White Zimbabwe Farmers Reject 3.5 Billion Dollar Deal, Demand Return of Land.

White Zimbabwe farmers living in the Southern African region have rejected Zimbabwe’s offer to settle a 3.5-billion-dollar land compensation deal over 10 years. The farmers, who were removed from their properties more than 20 years ago, say they will be stepping up pressure against the Zimbabwean government by demanding the return of their farms to them.

The amended agreement was signed in 2020 with the farmers, but they argue that the 3.5-billion-dollar deal is not enough and is a slap in the face. The issue of land ownership has always been a highly emotive one, and these white former farmers in Zimbabwe say they have a tangible claim.

“There is nothing to hide here, for the farmers, they want to put their case, when this global compensation deed was signed one of the issues was a few hundred farmers destitute, and we have nothing, and they don’t know how they will afford their medical bills at the end of the month,” explained Dr Theo De Jager, the chairperson of Southern African Agriculture Initiative.

The farmers are demanding fair compensation for their land and have turned to the South African courts to put pressure on the Zimbabwean government. “We decided to carry on with an edict claim against the SA government on behalf of the farmers we represent, in the first half of 2019. We issued 56 summonses against SA government and President Cyril Ramaphosa for a …. claim for the damages suffered by Zimbabwean farmers as a result of the deprivation of their rights, the Con-Court is currently tasked with this matter,” said Willie Spies, the legal representative of the Zimbabwean farmers.
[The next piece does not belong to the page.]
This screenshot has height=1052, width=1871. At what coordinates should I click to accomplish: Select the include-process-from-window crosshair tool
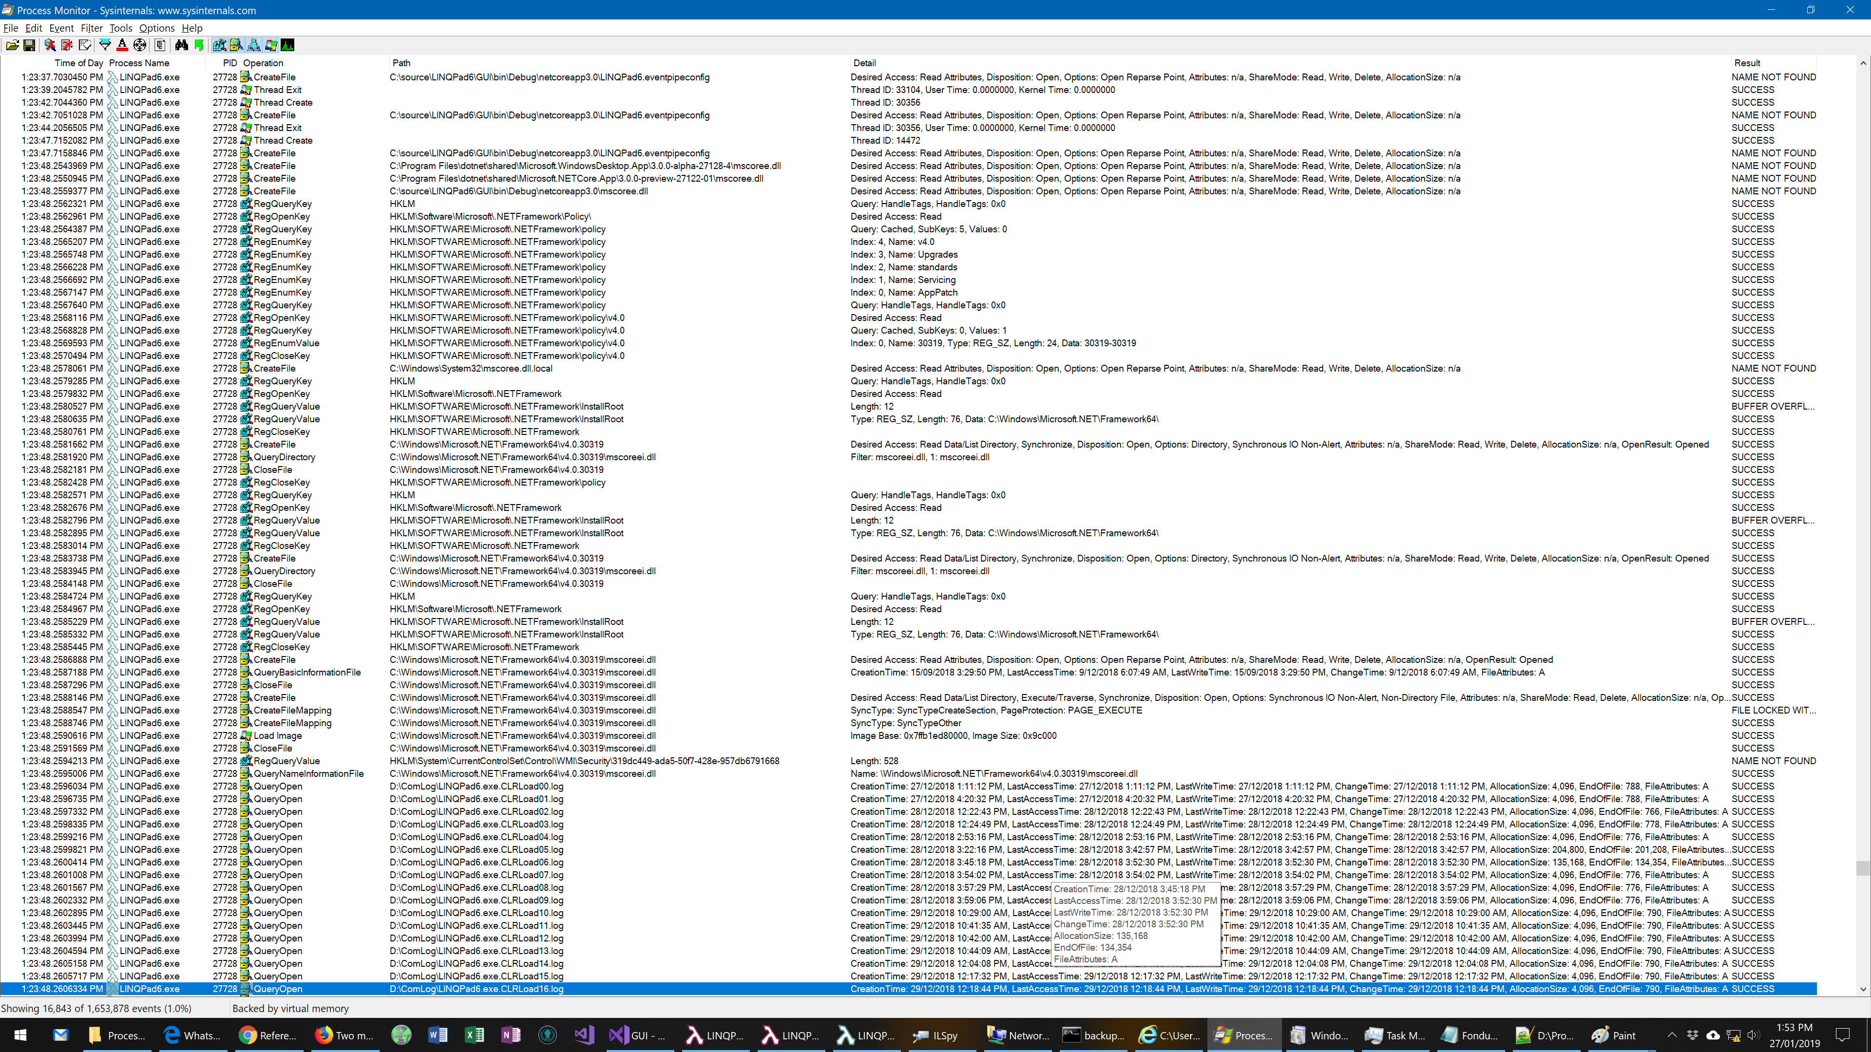pyautogui.click(x=140, y=45)
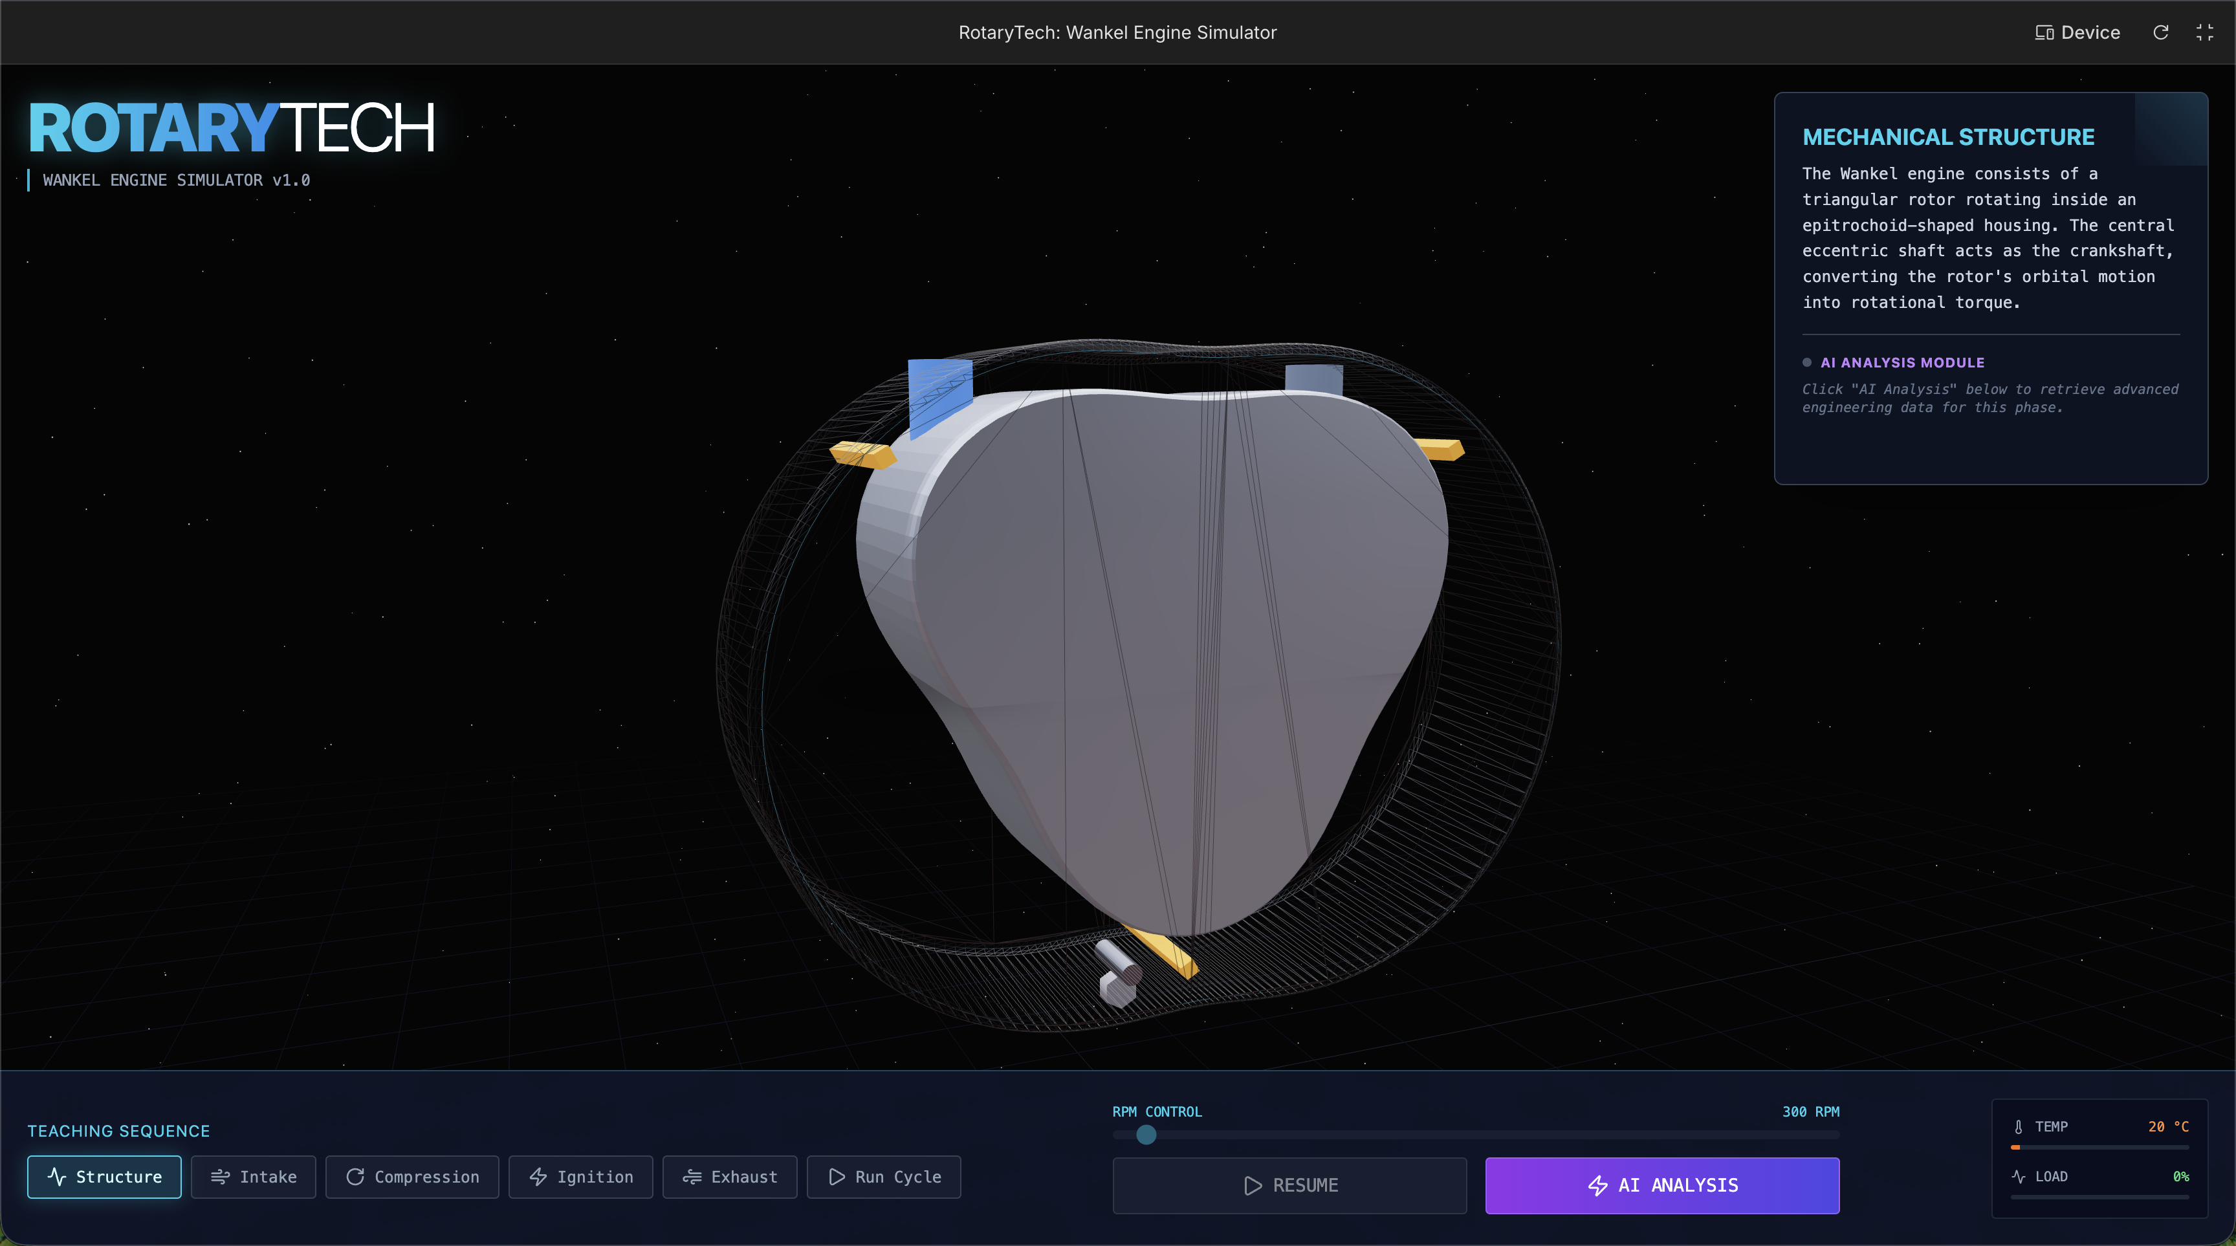2236x1246 pixels.
Task: Click the Ignition lightning bolt icon
Action: pyautogui.click(x=538, y=1177)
Some Zimbabweans living in South Africa say they would welcome the white farmers back because they created job opportunities for them. “Because people from Zimbabwe are stuck in getting jobs, there are no jobs maybe the farmers can get the money and we can get back our jobs. The white farmers should be compensated because they upgraded them and built dams and they invested money, even though it is our land those were past injustices,” said one Zimbabwean living in South Africa.

These farmers say their land claim is worth more than 10 billion dollars, and that the only way to get compensation is by putting political pressure on the Zimbabwean government to amend its land policies. The issue of land ownership and compensation for past injustices remains a contentious issue in Zimbabwe, with no clear resolution in sight.